BEGIN

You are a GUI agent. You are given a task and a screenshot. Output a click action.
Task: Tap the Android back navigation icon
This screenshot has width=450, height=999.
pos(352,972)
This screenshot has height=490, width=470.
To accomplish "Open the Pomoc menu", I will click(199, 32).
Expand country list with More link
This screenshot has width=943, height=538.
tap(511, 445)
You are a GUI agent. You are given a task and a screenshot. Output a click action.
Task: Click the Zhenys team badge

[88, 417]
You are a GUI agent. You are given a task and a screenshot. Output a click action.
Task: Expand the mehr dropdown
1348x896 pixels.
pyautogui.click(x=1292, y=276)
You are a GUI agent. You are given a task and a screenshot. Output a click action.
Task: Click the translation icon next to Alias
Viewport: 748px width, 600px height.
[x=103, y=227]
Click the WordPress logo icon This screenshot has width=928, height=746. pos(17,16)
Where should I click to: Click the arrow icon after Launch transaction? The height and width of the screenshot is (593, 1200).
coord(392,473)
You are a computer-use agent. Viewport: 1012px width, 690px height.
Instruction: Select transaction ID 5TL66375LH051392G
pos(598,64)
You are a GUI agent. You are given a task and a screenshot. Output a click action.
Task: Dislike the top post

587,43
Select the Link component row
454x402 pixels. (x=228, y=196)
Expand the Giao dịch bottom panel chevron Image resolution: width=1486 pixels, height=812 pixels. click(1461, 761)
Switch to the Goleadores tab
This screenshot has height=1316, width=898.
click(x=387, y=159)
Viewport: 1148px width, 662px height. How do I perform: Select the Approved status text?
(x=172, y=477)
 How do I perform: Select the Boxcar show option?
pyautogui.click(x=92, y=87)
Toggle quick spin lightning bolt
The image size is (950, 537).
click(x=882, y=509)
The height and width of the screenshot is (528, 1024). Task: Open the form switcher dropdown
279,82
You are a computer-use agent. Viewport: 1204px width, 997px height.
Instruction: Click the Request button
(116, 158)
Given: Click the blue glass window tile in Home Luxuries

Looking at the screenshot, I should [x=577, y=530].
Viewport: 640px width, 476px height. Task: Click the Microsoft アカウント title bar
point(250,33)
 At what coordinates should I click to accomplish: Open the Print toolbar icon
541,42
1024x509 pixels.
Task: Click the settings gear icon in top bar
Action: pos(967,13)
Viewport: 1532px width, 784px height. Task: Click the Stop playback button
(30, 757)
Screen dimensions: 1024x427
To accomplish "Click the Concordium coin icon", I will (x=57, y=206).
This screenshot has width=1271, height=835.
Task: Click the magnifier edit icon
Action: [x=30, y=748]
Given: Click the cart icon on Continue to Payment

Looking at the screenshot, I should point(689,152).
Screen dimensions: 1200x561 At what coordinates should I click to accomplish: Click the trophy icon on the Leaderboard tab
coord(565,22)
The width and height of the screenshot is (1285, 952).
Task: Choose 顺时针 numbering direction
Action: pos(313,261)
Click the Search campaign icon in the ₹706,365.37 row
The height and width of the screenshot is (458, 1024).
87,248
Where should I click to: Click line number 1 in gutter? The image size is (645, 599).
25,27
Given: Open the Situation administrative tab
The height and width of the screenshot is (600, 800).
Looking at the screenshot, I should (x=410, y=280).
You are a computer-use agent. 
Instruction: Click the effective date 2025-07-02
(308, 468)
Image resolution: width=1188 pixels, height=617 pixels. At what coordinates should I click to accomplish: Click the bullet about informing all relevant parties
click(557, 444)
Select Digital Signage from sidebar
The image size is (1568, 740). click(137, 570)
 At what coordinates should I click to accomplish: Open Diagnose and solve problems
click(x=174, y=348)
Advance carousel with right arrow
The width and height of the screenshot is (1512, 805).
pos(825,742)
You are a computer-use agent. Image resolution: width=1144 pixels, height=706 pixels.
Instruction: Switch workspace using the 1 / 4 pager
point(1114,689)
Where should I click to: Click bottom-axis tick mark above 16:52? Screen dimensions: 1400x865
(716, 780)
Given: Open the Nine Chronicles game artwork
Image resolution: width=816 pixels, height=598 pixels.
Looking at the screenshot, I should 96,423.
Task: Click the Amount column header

END

:: Exercise description ::
Repeat the material above in full. Match it exactly.

:: Reply ::
You are a GUI agent. You are given a task and a screenshot. Output a click action.
Task: Tap the Android back navigation icon
This screenshot has width=450, height=999.
pos(352,972)
This screenshot has height=490, width=470.
To accomplish "Open the Pomoc menu", I will click(199, 32).
Expand country list with More link
This screenshot has width=943, height=538.
tap(511, 445)
You are a GUI agent. You are given a task and a screenshot. Output a click action.
Task: Click the Zhenys team badge

[88, 417]
You are a GUI agent. You are given a task and a screenshot. Output a click action.
Task: Expand the mehr dropdown
1348x896 pixels.
pyautogui.click(x=1292, y=276)
You are a GUI agent. You are given a task and a screenshot. Output a click action.
Task: Click the translation icon next to Alias
Viewport: 748px width, 600px height.
[x=103, y=227]
Click the WordPress logo icon This screenshot has width=928, height=746. pos(17,16)
Where should I click to: Click the arrow icon after Launch transaction? The height and width of the screenshot is (593, 1200).
coord(392,473)
You are a computer-use agent. Viewport: 1012px width, 690px height.
Instruction: Select transaction ID 5TL66375LH051392G
pos(598,64)
You are a GUI agent. You are given a task and a screenshot. Output a click action.
Task: Dislike the top post

587,43
Select the Link component row
454x402 pixels. (x=228, y=196)
Expand the Giao dịch bottom panel chevron Image resolution: width=1486 pixels, height=812 pixels. click(1461, 761)
Switch to the Goleadores tab
This screenshot has height=1316, width=898.
click(x=387, y=159)
Viewport: 1148px width, 662px height. How do I perform: Select the Approved status text?
(x=172, y=477)
 How do I perform: Select the Boxcar show option?
pyautogui.click(x=92, y=87)
Toggle quick spin lightning bolt
The image size is (950, 537).
click(x=882, y=509)
The height and width of the screenshot is (528, 1024). Task: Open the form switcher dropdown
279,82
You are a computer-use agent. Viewport: 1204px width, 997px height.
Instruction: Click the Request button
(116, 158)
Given: Click the blue glass window tile in Home Luxuries

Looking at the screenshot, I should [x=577, y=530].
Viewport: 640px width, 476px height. Task: Click the Microsoft アカウント title bar
point(250,33)
 At what coordinates should I click to accomplish: Open the Print toolbar icon
541,42
1024x509 pixels.
Task: Click the settings gear icon in top bar
Action: pos(967,13)
Viewport: 1532px width, 784px height. Task: Click the Stop playback button
(30, 757)
Screen dimensions: 1024x427
To accomplish "Click the Concordium coin icon", I will (x=57, y=206).
This screenshot has width=1271, height=835.
Task: Click the magnifier edit icon
Action: [x=30, y=748]
Given: Click the cart icon on Continue to Payment

Looking at the screenshot, I should point(689,152).
Screen dimensions: 1200x561 At what coordinates should I click to accomplish: Click the trophy icon on the Leaderboard tab
coord(565,22)
The width and height of the screenshot is (1285, 952).
Task: Choose 顺时针 numbering direction
Action: pos(313,261)
Click the Search campaign icon in the ₹706,365.37 row
The height and width of the screenshot is (458, 1024).
87,248
Where should I click to: Click line number 1 in gutter? The image size is (645, 599).
25,27
Given: Open the Situation administrative tab
The height and width of the screenshot is (600, 800).
Looking at the screenshot, I should (x=410, y=280).
You are a computer-use agent. 
Instruction: Click the effective date 2025-07-02
(308, 468)
Image resolution: width=1188 pixels, height=617 pixels. At what coordinates should I click to accomplish: Click the bullet about informing all relevant parties
click(557, 444)
Select Digital Signage from sidebar
The image size is (1568, 740). click(137, 570)
 At what coordinates should I click to accomplish: Open Diagnose and solve problems
click(x=174, y=348)
Advance carousel with right arrow
The width and height of the screenshot is (1512, 805).
pos(825,742)
You are a computer-use agent. Image resolution: width=1144 pixels, height=706 pixels.
Instruction: Switch workspace using the 1 / 4 pager
point(1114,689)
Where should I click to: Click bottom-axis tick mark above 16:52? Screen dimensions: 1400x865
(716, 780)
Given: Open the Nine Chronicles game artwork
Image resolution: width=816 pixels, height=598 pixels.
Looking at the screenshot, I should 96,423.
Task: Click the Amount column header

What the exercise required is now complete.